郑州市医保在河南其他城市门诊可以报销。
政策依据
- 省内无异地政策:自2023年1月1日起,郑州市医保参保人员在省内异地就医不需备案,实现省内就医无异地。
- 门诊费用异地直接结算:河南省已实现门诊费用异地就医直接结算全省所有县(市、区)全覆盖,包括高血压、糖尿病等5种试点门诊慢特病。
报销条件
- 参保地为郑州:郑州市基本医疗保险参保人员,包括职工医保、居民医保等。
- 就医地为河南省内:在河南省内已开通异地联网结算的定点医疗机构、定点零售药店就医。
报销流程
- 直接结算:在省内异地就医时,持医保卡或医保电子凭证,在定点医疗机构直接结算,只需支付个人自费部分。

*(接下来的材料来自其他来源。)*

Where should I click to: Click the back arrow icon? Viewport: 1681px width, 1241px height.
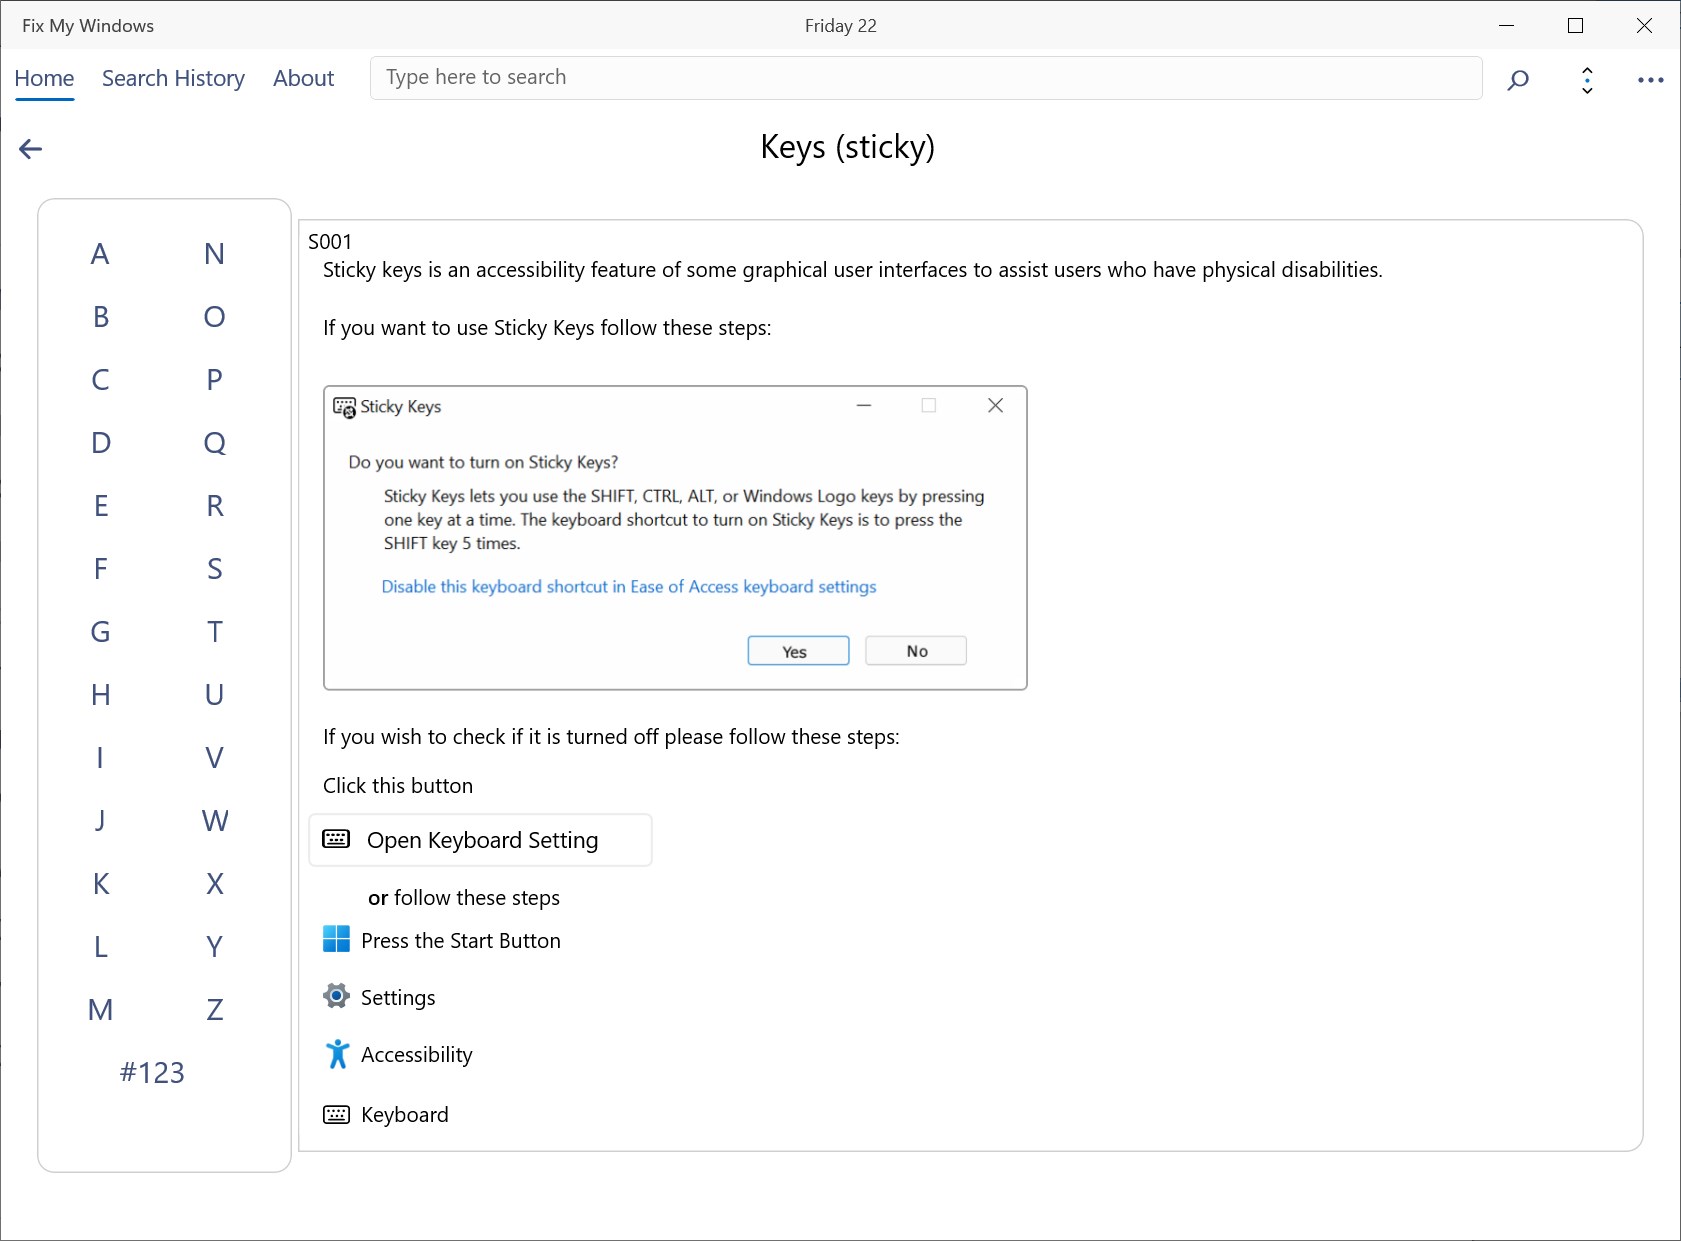pyautogui.click(x=31, y=150)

- 手工报销:因特殊情况无法直接结算的,可回参保地医保经办机构手工报销。
报销比例
- 门诊统筹:在基层定点医疗机构(如乡镇卫生院、社区卫生服务中心等)就医,支付比例为65%;在省级非三级甲等、市级、县级定点医疗机构就医,支付比例为55%;在省级三级甲等定点医疗机构就医,支付比例为45%。
- 慢特病:门诊慢特病病种有33个,支付比例为70%;重特大疾病门诊病种10个,支付比例为80%;门诊特定药品214种,支付比例为80%。
总结
郑州市医保在河南其他城市门诊可以报销,享受与在郑州市内就医相同的报销比例和待遇。这为参保人员提供了便利,减轻了异地就医的经济负担。